Results are shown in Table 4, ordered high to low for sensitivity of
chlmax.
Model sensitivity analysis: station BIOTRANS. Variables
are chlav (average chlorophyll day 150–300), chlmax (peak bloom
chlorophyll) and Nmin (minimum nitrate during seasonal drawdown).
Parameters ranked according to sensitivity to chlmax.
The requirement for improving the model fit is to decrease chlmax and,
to a lesser extent, decrease chlav also. Looking at Table 4,
chlmax and chlav are together sensitive to zooplankton parameters,
notably kZ, Imax and βZ. In contrast, chlmax is
sensitive to phytoplankton mortality, mP, whereas chlav is not.
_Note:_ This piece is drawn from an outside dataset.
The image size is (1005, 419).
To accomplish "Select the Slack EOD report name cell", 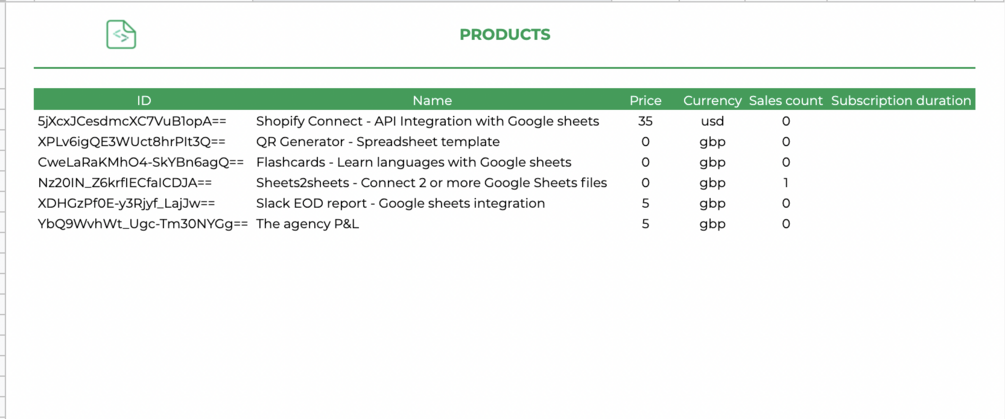I will (400, 203).
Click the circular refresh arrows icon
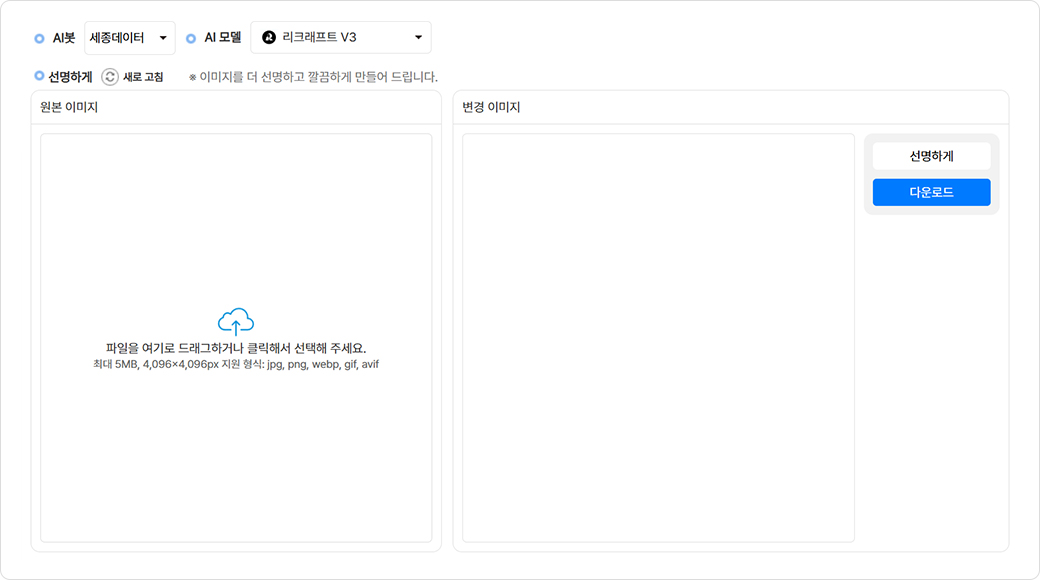Image resolution: width=1040 pixels, height=580 pixels. (110, 77)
The initial guess for kZ of 1.0 mmol N m-3 may be somewhat high,
e.g. separate values of 0.8 and 0.3 mmol N m-3 were used for micro- and
mesozooplankton in the model of Yool et al. (2011, 2013a). Values for
kZ lower than 1.0 mmol N m-3 have also been used in other models,
e.g. values of 0.75 and 0.8 mmol N m-3 were used by Anderson and
Pondaven (2003) and Llebot et al. (2010) respectively. Mortality parameters
such as mP are poorly known and an easy choice for modellers when it
comes to parameter adjustment. We varied parameters kZ and mP and
were able to achieve a good fit to the data with kZ=0.6 mmol N m-3 and mP=0.015 d-1 (Fig. 11). The predicted
overwinter chlorophyll is somewhat too low but this is a common feature of
slab-type models. The mismatch can be improved by removing the linear
phytoplankton mortality term (i.e. setting mP=0; see Sect. 4.4 and
discussion therein). A further consideration is that phytoplankton may
adjust their C : chl ratio in winter to mitigate the effect of the low light
intensities that they experience. We consider removing this mortality term
unrealistic. It is no good getting the right result for the wrong reasons
and so chose to keep phytoplankton mortality unchanged.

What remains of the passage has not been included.